__Instructions to follow__
Please return only the lines from the one showing "At what coordinates" to the end of the entries, keeping both ends and dropping every picture.

[Source records]
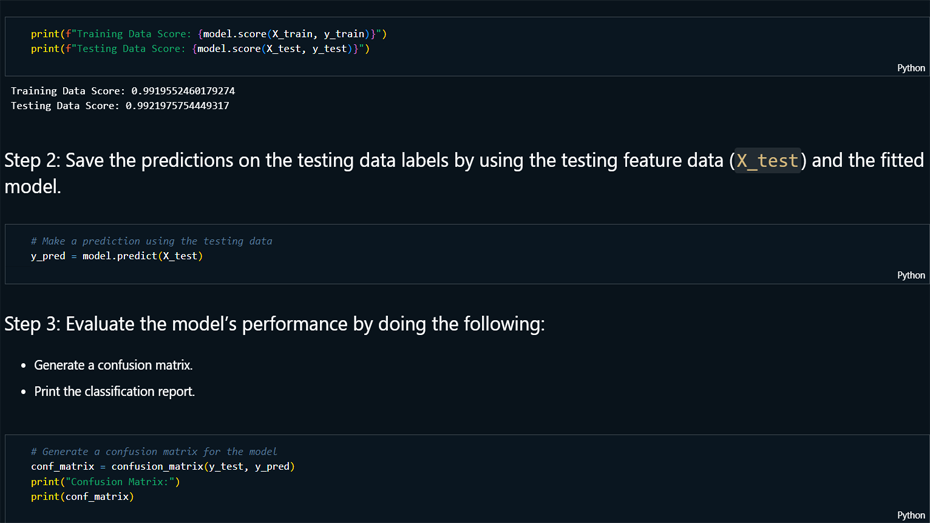
Task: Click the print(conf_matrix) code line
Action: (82, 496)
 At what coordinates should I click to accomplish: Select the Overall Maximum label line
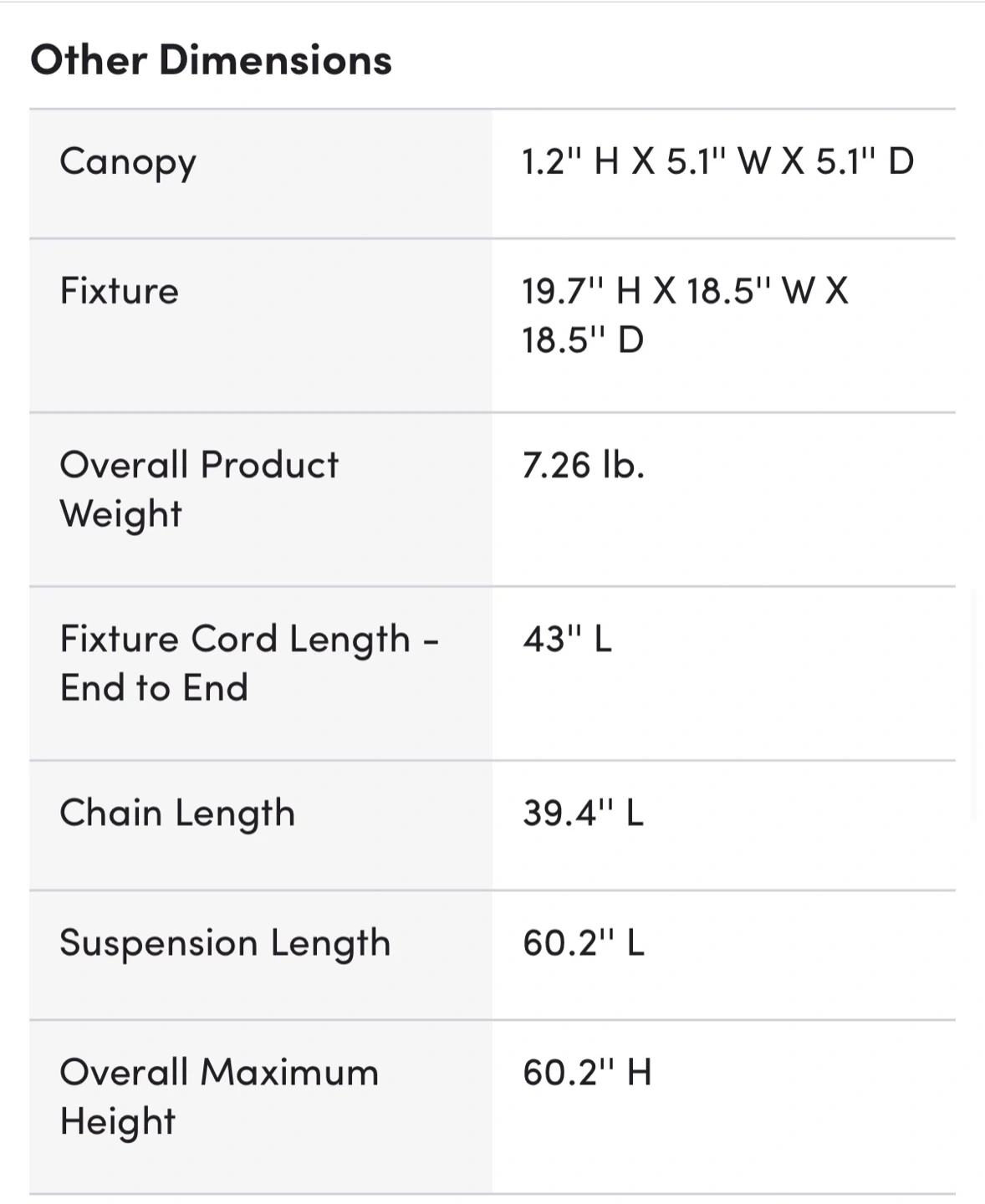219,1073
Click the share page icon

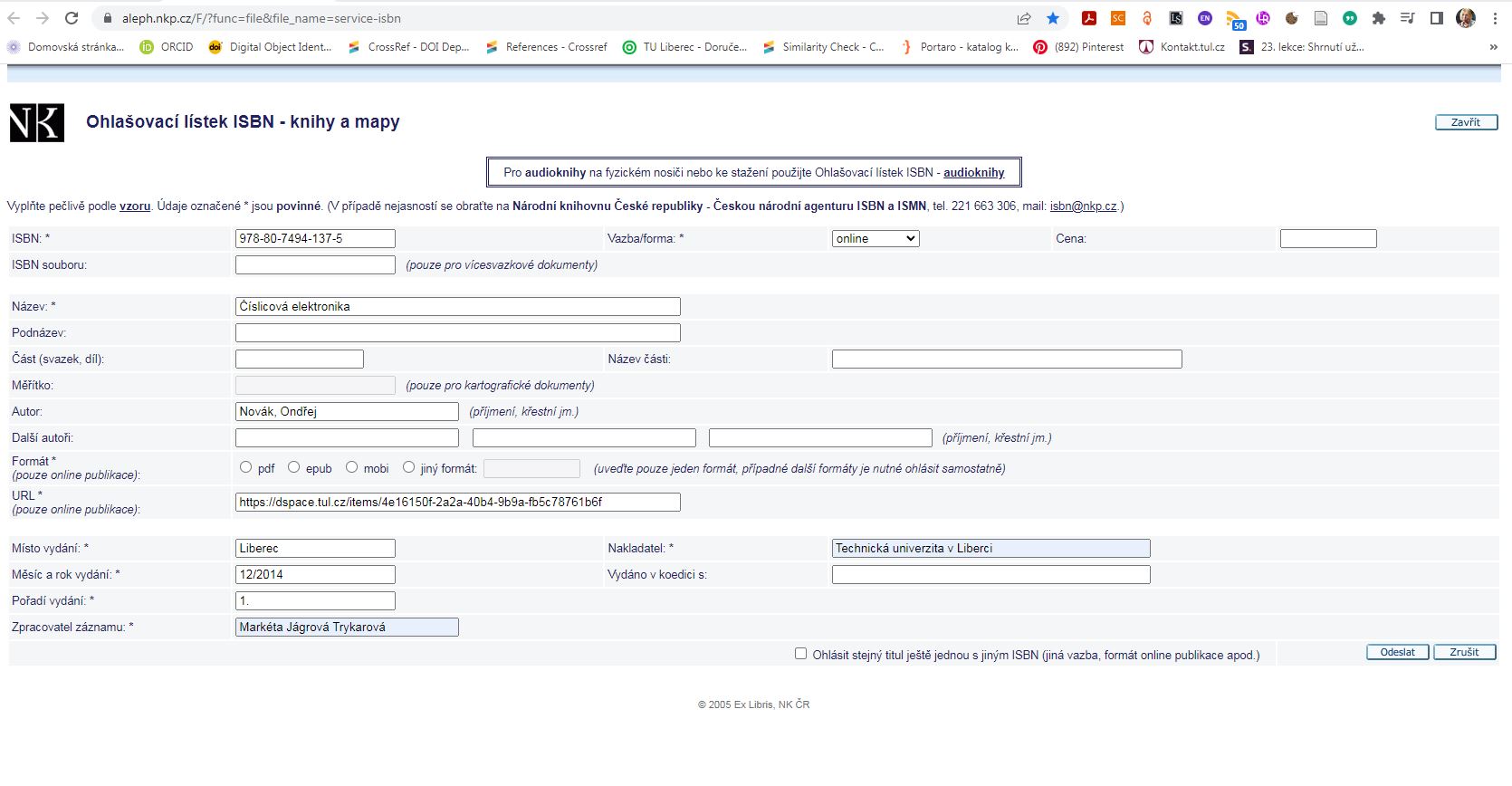click(1024, 18)
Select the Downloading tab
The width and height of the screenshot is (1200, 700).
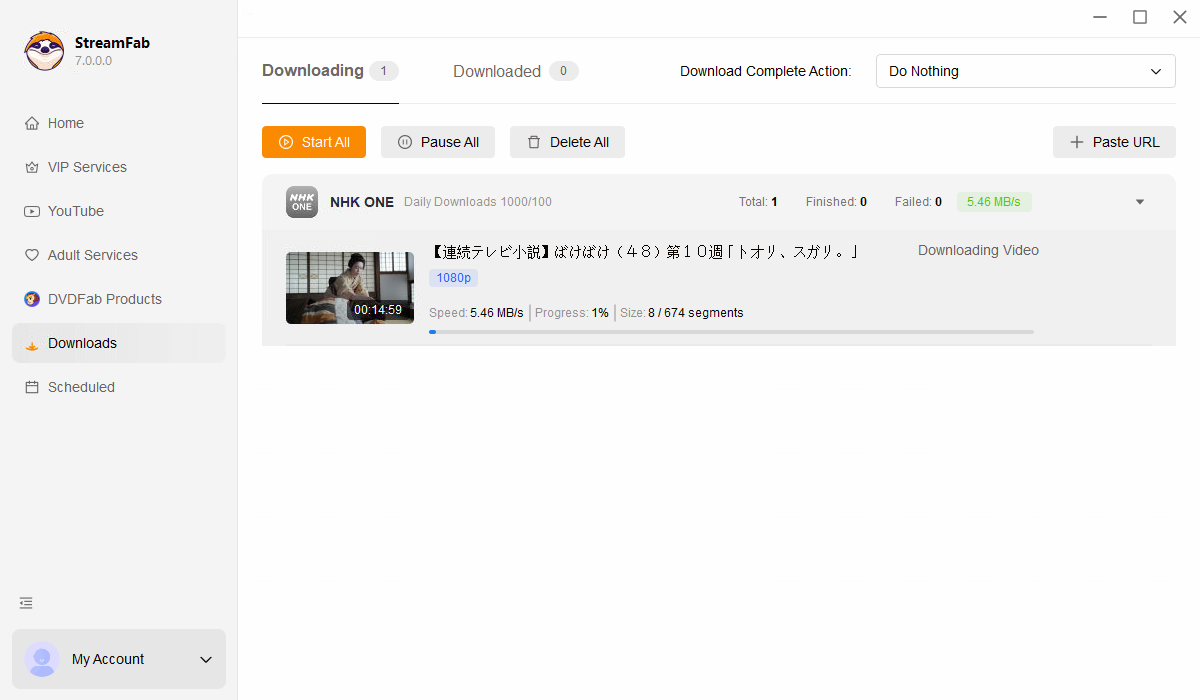pos(312,70)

__Solved exercise__
 At what coordinates should I click to accomplish: Select the Overall Maximum label line
219,1073
Click the share page icon

click(1024, 18)
Select the Downloading tab
The width and height of the screenshot is (1200, 700).
pos(312,70)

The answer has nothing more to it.